Prediction of miRNA-mRNA associations in Alzheimer’s disease mice using network topology
1 Department of Molecular & Life Sciences, Hanyang University, 1271 Sa-dong, Sangrok-gu, Ansan, Gyeonggi-do, South Korea
2 Ewha Research Center for Systems Biology (ERCSB), Ewha Womans University, Seoul 120-750, Korea
3 Bio-Medical IT Convergence Research Department, ETRI, 218 Gajeong-ro, Yusoeng-gu, Daejeon 305-700, Korea
4 MRC Harwell, Mammalian Genetics Unit, Harwell Science and Innovation Campus, Didcot, Oxfordshire OX11 0RD, UK
5 Interdisciplinary Program for Bioinformatics, Program for Cancer Biology and BIO-MAX Institute, Seoul National University, Seoul 151-742, Korea
6 Laboratory of Developmental Biology and Genomics, College of Veterinary Medicine, Research Institute for Veterinary Science BK21, Program for Veterinary Science, Seoul National University, Seoul 151-742, Korea
BMC Genomics 2014, 15:644 doi:10.1186/1471-2164-15-644Published: 3 August 2014
Little is known about the relationship between miRNA and mRNA expression in Alzheimer’s disease (AD) at early- or late-symptomatic stages. Sequence-based target prediction algorithms and anti-correlation profiles have been applied to predict miRNA targets using omics data, but this approach often leads to false positive predictions. Here, we applied the joint profiling analysis of mRNA and miRNA expression levels to Tg6799 AD model mice at 4 and 8 months of age using a network topology-based method. We constructed gene regulatory networks and used the PageRank algorithm to predict significant interactions between miRNA and mRNA.

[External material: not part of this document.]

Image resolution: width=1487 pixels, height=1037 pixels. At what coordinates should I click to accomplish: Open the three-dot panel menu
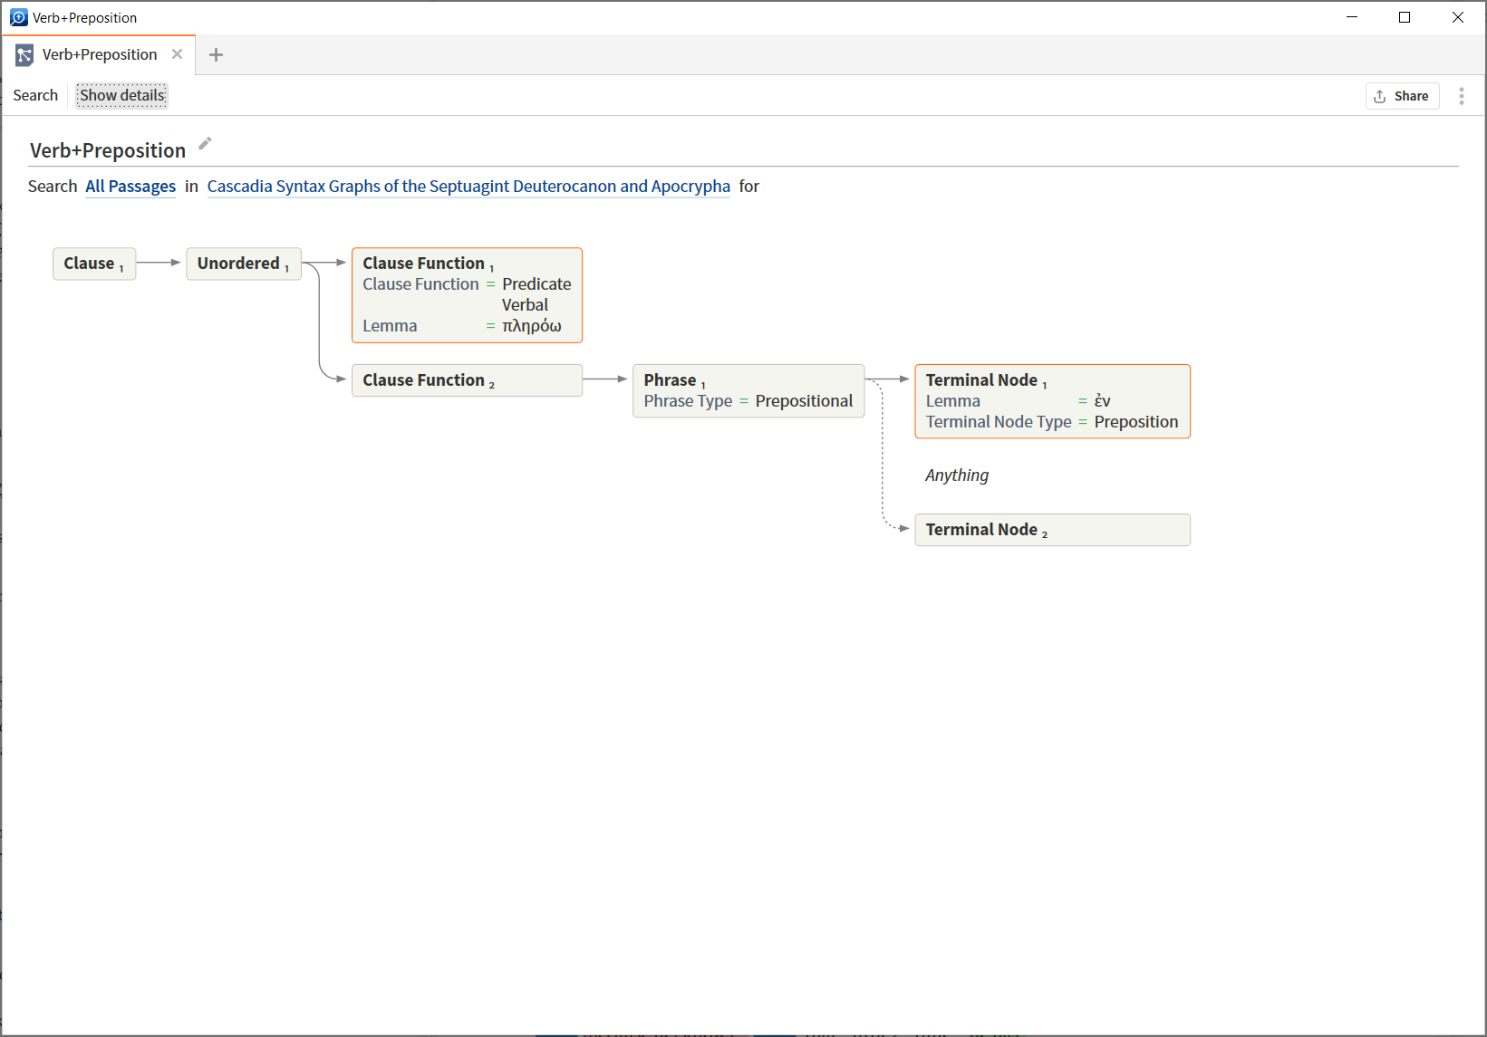[x=1461, y=96]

In total, 8 cluster modules were predicted by the transcriptome data for co-expression networks of AD pathology. In total, 54 miRNAs were identified as being differentially expressed in AD. Among these, 50 significant miRNA-mRNA interactions were predicted by integrating sequence target prediction, expression analysis, and the PageRank algorithm. We identified a set of miRNA-mRNA interactions that were changed in the hippocampus of Tg6799 AD model mice. We determined the expression levels of several candidate genes and miRNA. For functional validation in primary cultured neurons from Tg6799 mice (MT) and littermate (LM) controls, the overexpression of ARRDC3 enhanced PPP1R3C expression. ARRDC3 overexpression showed the tendency to decrease the expression of miR139-5p and miR3470a in both LM and MT primary cells. Pathological environment created by Aβ treatment increased the gene expression of PPP1R3C and Sfpq but did not significantly alter the expression of miR139-5p or miR3470a. Aβ treatment increased the promoter activity of ARRDC3 gene in LM primary cells but not in MT primary cells.
Our results demonstrate AD-specific changes in the miRNA regulatory system as well as the relationship between the expression levels of miRNAs and their targets in the hippocampus of Tg6799 mice. These data help further our understanding of the function and mechanism of various miRNAs and their target genes in the molecular pathology of AD.